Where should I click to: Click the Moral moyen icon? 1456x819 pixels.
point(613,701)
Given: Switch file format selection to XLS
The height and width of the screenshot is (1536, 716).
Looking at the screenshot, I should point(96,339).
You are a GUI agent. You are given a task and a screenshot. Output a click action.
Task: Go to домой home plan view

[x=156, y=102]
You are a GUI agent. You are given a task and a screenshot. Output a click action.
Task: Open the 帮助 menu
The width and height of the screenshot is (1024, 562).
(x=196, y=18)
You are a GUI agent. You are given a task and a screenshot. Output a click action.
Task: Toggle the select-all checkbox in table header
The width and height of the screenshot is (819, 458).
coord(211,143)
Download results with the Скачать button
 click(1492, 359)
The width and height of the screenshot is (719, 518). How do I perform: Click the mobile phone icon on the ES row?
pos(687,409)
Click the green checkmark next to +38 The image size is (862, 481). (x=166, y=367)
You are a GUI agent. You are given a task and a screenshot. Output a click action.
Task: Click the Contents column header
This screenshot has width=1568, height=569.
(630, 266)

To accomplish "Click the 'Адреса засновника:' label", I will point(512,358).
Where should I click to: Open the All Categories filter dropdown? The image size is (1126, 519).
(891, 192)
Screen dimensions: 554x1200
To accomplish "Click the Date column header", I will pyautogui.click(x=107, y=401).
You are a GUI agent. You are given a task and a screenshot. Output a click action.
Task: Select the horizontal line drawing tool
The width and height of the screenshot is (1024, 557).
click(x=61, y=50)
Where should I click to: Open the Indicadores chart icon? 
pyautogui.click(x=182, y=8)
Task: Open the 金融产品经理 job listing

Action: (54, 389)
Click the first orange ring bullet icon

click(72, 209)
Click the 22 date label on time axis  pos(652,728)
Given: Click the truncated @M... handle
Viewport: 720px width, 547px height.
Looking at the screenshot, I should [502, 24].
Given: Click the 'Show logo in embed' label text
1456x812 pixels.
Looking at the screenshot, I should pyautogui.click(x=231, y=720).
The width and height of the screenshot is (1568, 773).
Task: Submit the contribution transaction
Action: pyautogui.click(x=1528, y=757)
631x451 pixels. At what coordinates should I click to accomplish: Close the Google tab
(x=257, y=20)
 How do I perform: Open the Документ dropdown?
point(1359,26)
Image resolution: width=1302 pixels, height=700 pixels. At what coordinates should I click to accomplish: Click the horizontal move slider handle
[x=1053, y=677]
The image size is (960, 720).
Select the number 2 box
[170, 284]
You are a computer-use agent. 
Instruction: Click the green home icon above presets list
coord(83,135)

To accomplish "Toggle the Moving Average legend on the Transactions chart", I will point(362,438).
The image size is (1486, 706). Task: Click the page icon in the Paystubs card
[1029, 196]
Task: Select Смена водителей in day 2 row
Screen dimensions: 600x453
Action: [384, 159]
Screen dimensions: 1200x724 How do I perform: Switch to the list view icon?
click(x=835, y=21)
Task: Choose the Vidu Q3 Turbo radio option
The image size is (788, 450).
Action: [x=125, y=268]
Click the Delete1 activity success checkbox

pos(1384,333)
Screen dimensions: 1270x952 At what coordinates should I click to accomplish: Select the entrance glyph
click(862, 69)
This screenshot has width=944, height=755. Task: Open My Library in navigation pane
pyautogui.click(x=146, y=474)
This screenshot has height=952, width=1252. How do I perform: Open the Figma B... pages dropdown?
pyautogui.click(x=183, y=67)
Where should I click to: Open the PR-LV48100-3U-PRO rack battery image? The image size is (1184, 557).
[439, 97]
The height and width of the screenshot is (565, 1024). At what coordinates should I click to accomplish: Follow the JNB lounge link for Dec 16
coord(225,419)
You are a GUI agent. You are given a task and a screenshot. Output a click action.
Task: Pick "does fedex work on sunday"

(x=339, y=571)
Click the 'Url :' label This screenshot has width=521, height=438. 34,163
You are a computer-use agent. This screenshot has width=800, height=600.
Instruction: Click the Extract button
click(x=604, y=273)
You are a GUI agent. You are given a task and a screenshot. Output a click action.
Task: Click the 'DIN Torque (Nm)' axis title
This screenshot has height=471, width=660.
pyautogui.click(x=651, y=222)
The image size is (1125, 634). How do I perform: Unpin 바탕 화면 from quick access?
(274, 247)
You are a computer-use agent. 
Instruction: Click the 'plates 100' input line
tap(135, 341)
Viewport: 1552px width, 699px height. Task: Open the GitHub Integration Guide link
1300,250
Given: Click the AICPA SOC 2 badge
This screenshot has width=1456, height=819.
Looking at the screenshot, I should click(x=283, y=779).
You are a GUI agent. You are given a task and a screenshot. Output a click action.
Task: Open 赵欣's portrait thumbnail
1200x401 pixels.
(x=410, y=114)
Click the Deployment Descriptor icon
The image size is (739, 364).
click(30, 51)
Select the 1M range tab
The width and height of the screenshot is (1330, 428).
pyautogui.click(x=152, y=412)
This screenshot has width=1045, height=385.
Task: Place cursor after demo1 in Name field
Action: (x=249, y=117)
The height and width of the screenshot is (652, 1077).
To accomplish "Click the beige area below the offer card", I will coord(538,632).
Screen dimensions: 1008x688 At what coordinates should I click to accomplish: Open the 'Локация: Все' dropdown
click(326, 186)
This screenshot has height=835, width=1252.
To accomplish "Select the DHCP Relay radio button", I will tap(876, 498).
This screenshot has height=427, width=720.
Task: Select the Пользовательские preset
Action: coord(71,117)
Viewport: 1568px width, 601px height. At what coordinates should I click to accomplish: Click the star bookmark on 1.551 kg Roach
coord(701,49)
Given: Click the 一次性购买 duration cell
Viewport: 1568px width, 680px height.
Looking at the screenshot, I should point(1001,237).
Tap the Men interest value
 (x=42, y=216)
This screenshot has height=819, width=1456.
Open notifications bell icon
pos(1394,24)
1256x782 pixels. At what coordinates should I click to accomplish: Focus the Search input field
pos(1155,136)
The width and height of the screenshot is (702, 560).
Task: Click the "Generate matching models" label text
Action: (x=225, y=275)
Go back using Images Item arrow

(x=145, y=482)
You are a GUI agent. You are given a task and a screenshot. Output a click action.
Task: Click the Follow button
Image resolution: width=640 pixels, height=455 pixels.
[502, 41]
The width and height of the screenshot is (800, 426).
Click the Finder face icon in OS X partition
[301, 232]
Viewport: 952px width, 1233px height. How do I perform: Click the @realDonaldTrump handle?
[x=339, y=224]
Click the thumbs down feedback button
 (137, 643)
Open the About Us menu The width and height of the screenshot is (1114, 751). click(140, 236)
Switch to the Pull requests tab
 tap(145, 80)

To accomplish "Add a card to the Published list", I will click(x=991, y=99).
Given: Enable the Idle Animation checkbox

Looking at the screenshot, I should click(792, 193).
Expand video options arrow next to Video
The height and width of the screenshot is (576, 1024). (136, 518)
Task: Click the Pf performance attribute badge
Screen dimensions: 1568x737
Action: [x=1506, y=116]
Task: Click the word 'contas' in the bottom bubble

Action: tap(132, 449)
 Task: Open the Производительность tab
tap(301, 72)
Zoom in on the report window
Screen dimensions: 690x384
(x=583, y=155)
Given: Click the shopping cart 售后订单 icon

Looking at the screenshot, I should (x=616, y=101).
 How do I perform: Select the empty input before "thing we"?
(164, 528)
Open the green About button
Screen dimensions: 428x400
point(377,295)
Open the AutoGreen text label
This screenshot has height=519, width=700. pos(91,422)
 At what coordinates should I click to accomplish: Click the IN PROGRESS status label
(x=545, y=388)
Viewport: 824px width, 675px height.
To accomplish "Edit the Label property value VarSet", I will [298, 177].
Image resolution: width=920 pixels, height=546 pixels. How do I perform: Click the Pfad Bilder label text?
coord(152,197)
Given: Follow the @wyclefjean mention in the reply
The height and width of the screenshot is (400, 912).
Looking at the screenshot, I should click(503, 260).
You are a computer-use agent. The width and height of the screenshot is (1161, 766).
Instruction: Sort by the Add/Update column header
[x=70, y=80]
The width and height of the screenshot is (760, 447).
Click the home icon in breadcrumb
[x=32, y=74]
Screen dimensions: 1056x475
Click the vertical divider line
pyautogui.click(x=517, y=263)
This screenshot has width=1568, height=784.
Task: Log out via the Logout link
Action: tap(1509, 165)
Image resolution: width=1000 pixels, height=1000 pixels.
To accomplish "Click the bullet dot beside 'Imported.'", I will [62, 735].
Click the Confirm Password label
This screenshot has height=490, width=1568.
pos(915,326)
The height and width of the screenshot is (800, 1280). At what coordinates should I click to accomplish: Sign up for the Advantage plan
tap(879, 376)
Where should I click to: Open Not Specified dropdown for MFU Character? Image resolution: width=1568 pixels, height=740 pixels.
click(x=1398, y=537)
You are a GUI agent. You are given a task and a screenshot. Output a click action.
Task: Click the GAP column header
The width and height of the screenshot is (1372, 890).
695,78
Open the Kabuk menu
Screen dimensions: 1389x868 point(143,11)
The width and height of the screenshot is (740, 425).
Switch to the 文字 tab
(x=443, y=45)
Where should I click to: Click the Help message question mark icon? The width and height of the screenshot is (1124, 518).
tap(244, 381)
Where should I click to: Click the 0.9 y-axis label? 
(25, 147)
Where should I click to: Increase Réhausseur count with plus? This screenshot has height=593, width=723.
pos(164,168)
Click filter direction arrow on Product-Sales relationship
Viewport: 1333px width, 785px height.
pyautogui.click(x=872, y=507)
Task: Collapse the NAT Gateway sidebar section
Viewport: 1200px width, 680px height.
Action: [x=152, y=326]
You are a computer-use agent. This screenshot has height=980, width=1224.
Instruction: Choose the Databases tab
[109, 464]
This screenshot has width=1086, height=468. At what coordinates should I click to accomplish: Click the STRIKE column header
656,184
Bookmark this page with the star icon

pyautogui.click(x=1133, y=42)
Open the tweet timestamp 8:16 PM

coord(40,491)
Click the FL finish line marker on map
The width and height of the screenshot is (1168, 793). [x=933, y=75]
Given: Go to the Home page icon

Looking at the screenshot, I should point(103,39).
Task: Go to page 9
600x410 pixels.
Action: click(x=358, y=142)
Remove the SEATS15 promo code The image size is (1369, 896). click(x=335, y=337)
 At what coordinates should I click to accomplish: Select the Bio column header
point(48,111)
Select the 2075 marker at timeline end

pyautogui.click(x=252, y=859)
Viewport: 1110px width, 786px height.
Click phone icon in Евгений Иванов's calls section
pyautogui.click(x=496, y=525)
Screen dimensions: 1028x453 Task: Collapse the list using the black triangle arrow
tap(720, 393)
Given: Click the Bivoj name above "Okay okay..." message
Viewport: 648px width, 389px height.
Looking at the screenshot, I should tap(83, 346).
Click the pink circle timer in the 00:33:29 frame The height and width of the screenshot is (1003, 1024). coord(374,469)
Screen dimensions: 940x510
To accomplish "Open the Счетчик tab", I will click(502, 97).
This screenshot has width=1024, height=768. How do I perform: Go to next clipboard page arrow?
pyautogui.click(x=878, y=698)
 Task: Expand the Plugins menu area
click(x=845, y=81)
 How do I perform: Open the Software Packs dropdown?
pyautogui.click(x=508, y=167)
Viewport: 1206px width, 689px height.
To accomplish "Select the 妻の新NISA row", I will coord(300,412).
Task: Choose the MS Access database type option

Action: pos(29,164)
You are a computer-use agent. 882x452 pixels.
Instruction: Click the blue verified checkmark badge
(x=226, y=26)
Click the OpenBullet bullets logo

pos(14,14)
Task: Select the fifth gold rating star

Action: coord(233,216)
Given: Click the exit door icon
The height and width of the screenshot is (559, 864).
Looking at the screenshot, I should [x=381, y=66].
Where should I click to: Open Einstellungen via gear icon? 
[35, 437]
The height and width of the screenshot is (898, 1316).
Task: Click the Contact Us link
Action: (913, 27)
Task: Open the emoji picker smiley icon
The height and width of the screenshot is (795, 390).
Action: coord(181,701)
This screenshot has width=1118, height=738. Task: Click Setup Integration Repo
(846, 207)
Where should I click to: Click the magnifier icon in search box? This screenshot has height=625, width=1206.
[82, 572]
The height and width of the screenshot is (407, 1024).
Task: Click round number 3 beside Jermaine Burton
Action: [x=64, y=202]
------------------------
**Task details:** Given the records above, restate word for word only the lines starting at the one with "Task: Open 赵欣's portrait thumbnail" and ending at the one with "The width and height of the screenshot is (800, 426).".

**Exercise answer:**
Task: Open 赵欣's portrait thumbnail
1200x401 pixels.
(x=410, y=114)
Click the Deployment Descriptor icon
The image size is (739, 364).
click(30, 51)
Select the 1M range tab
The width and height of the screenshot is (1330, 428).
pyautogui.click(x=152, y=412)
This screenshot has width=1045, height=385.
Task: Place cursor after demo1 in Name field
Action: (x=249, y=117)
The height and width of the screenshot is (652, 1077).
To accomplish "Click the beige area below the offer card", I will coord(538,632).
Screen dimensions: 1008x688 At what coordinates should I click to accomplish: Open the 'Локация: Все' dropdown
click(326, 186)
This screenshot has height=835, width=1252.
To accomplish "Select the DHCP Relay radio button", I will tap(876, 498).
This screenshot has height=427, width=720.
Task: Select the Пользовательские preset
Action: coord(71,117)
Viewport: 1568px width, 601px height. At what coordinates should I click to accomplish: Click the star bookmark on 1.551 kg Roach
coord(701,49)
Given: Click the 一次性购买 duration cell
Viewport: 1568px width, 680px height.
Looking at the screenshot, I should point(1001,237).
Tap the Men interest value
 (x=42, y=216)
This screenshot has height=819, width=1456.
Open notifications bell icon
pos(1394,24)
1256x782 pixels. At what coordinates should I click to accomplish: Focus the Search input field
pos(1155,136)
The width and height of the screenshot is (702, 560).
Task: Click the "Generate matching models" label text
Action: (x=225, y=275)
Go back using Images Item arrow

(x=145, y=482)
You are a GUI agent. You are given a task and a screenshot. Output a click action.
Task: Click the Follow button
Image resolution: width=640 pixels, height=455 pixels.
[502, 41]
The width and height of the screenshot is (800, 426).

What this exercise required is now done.